As the years passed, it transpired that, along with the bone, the doctors had implanted something Soviet people were not supposed to have: a faith in justice and the strength to fight for it.

Initially, the life of the young cosmonaut with the artificial skull rolled down different tracks than it might have, like in a small town in West Virginia: steady, nothing out of the ordinary.

“Maybe the Lord in fact saved me then. Eighty percent of my group at the Young Cosmonauts Club died in Afghanistan. We were all combat ready, you see, and those boys were sent straight to the front,” he says today.

Slesarev studied to be a radio technician, but went to work as a TV repairman. The celestial expanses no longer appealed to him, and he had enough to do down on earth as it was. He drove from village to village fixing TV sets and occasionally chopping firewood for old women.

In the nineties, the business where Slesarev worked fell apart, and he started a small business of his own, a tire repair shop. He called it Autocupola, and indeed the blue, two-storey building housing his shop is crowned by conical metal cupolas. The cupolas, he explains, are in honor of his artificial skull.

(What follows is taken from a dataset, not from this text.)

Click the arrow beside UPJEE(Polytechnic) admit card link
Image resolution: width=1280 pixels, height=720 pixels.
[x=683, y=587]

He is proud of the black swans, carved from tires, out in front of the shop and a gingerbread boy with a painted mug.

Slesarev lives in amazing house, also topped with cupolas, only they are in the shape of little bulbs. The local council has even hung a sign on the house designating it a cultural landmark.

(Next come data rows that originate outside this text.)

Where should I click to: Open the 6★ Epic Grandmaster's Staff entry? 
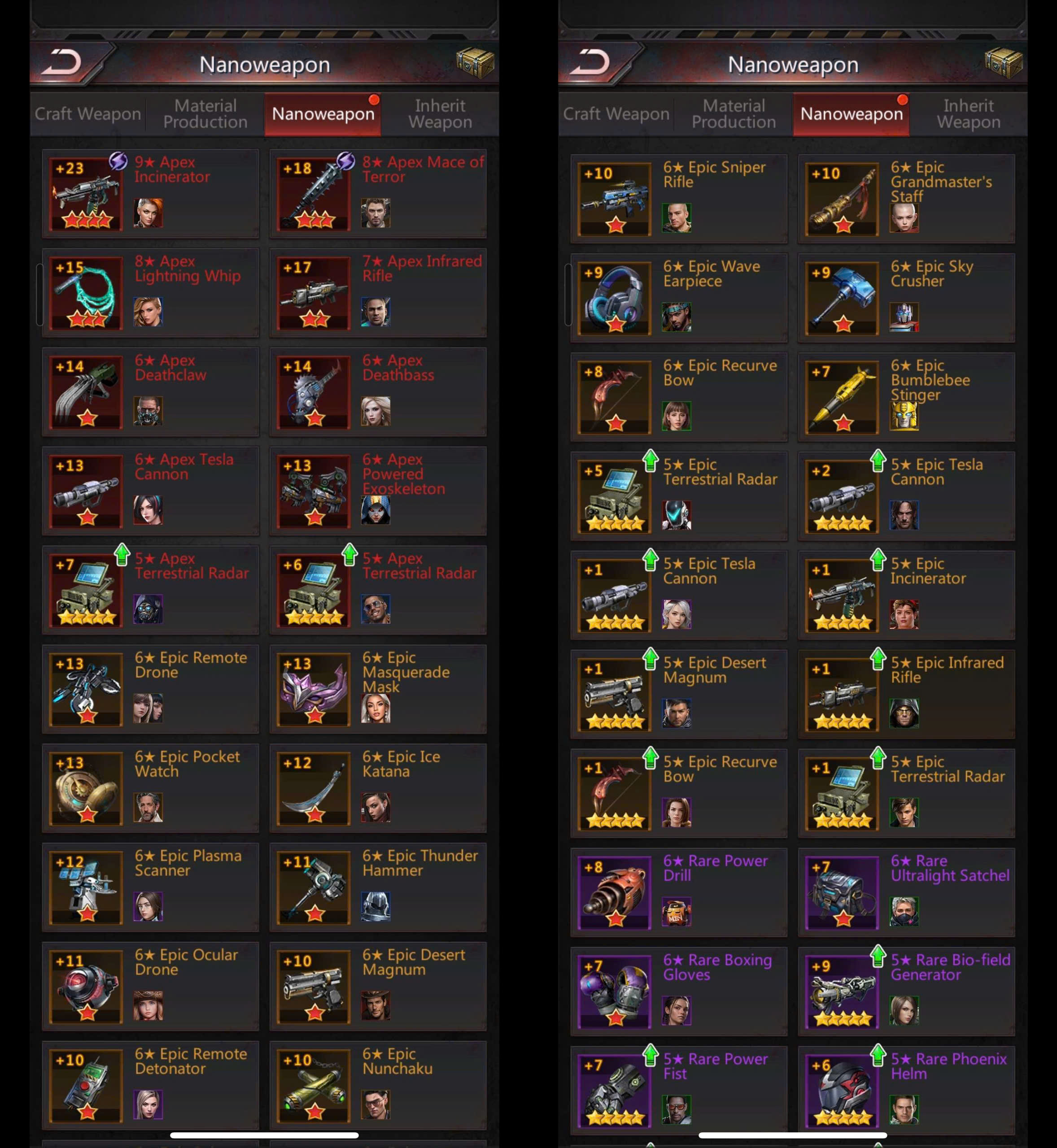click(x=907, y=199)
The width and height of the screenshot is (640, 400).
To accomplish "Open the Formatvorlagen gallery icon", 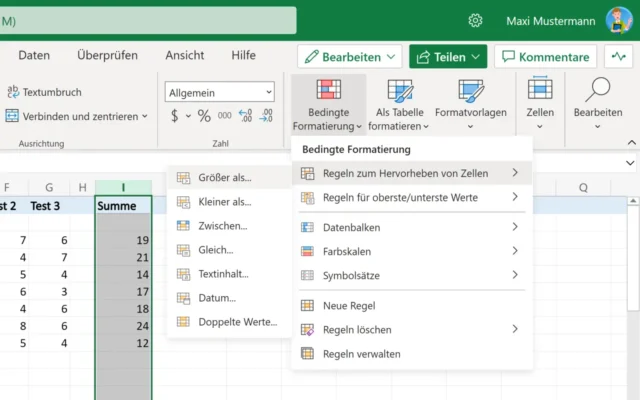I will coord(471,93).
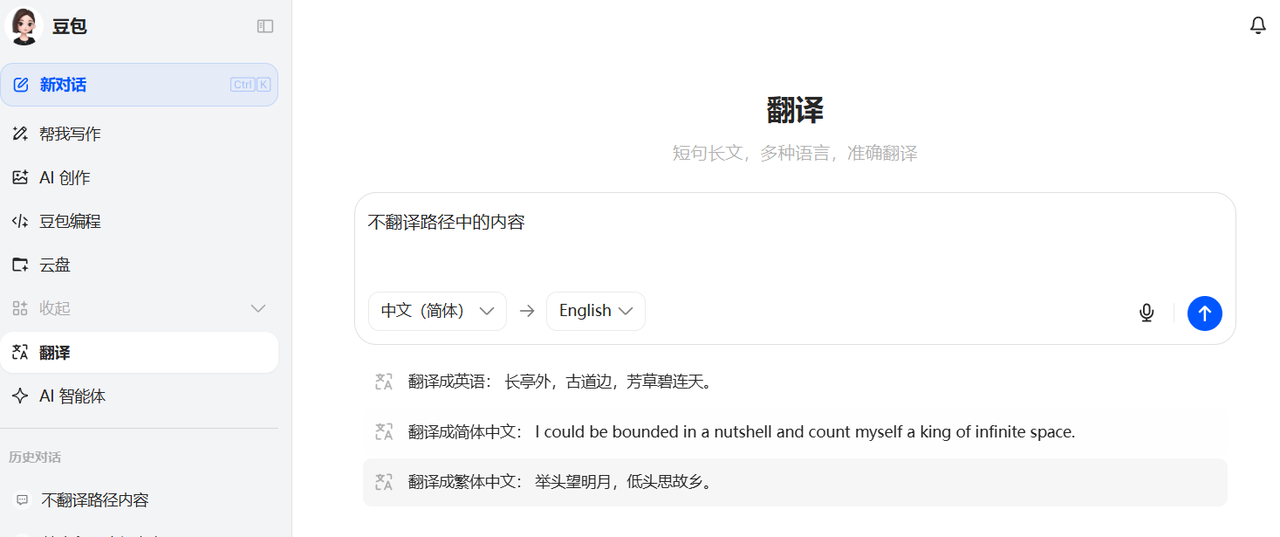
Task: Click the text input containing 不翻译路径中的内容
Action: [x=794, y=238]
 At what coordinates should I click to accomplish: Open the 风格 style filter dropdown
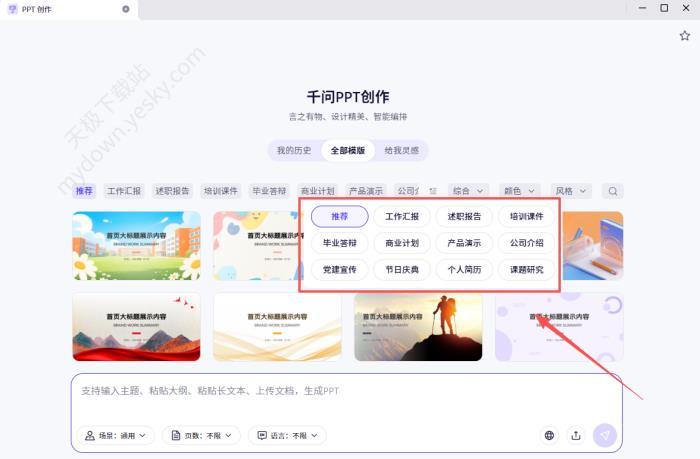click(570, 191)
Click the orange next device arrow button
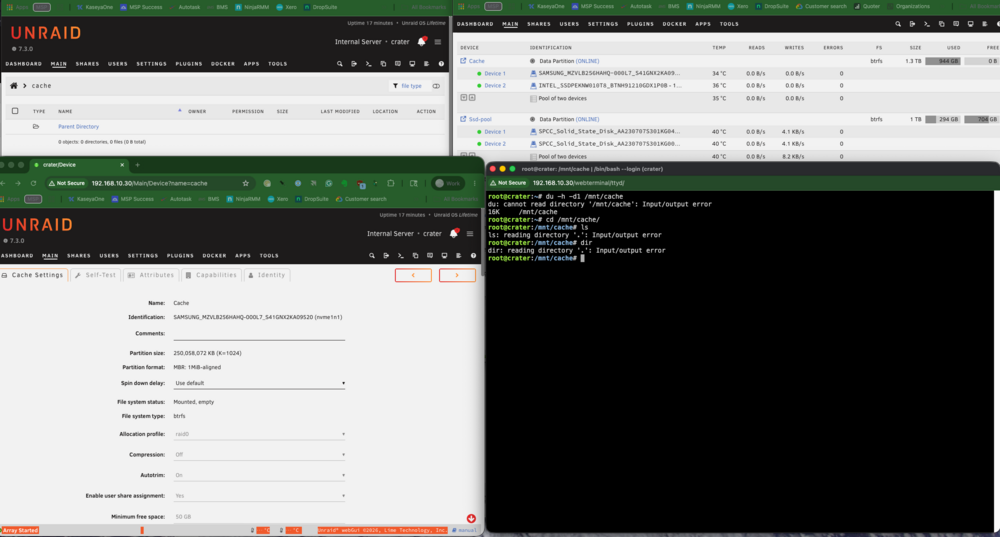The width and height of the screenshot is (1000, 537). click(457, 275)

For a time, then, Slesarev was an amusing local landmark. In 2005, however, the Moscow Region began installing natural gas mains in the villages of Yegorevsk. The mains were quickly installed in all public buildings, but ordinary people, those selfsame old women for whose sake the whole program was undertaken, were left without gas. Slesarev says he simply could not look at old women swinging wood mauls anymore. Thus began his fight.

Vladychino
Only twenty-eight people are officially registered in Vladychino, a village in the Yegorevsk Urban District, but around a hundred people live there permanently, most of them people the natives have contemptuously dubbed “summerfolk.” Slesarev is one of the summerfolk too. He has land there, inherited from forebear, and his grandmother’s house, which he has managed to restore and preserve. The entire village stopped by to admire it.

As in the neighboring villages, people in Vladychino buy natural gas in cylinders. A fifty-liter cylinder, which costs a thousand rubles to refill, lasts a month. Arranging privately to have a gas line connected to your house costs at least 500,000 rubles [approx. 7,000 euros].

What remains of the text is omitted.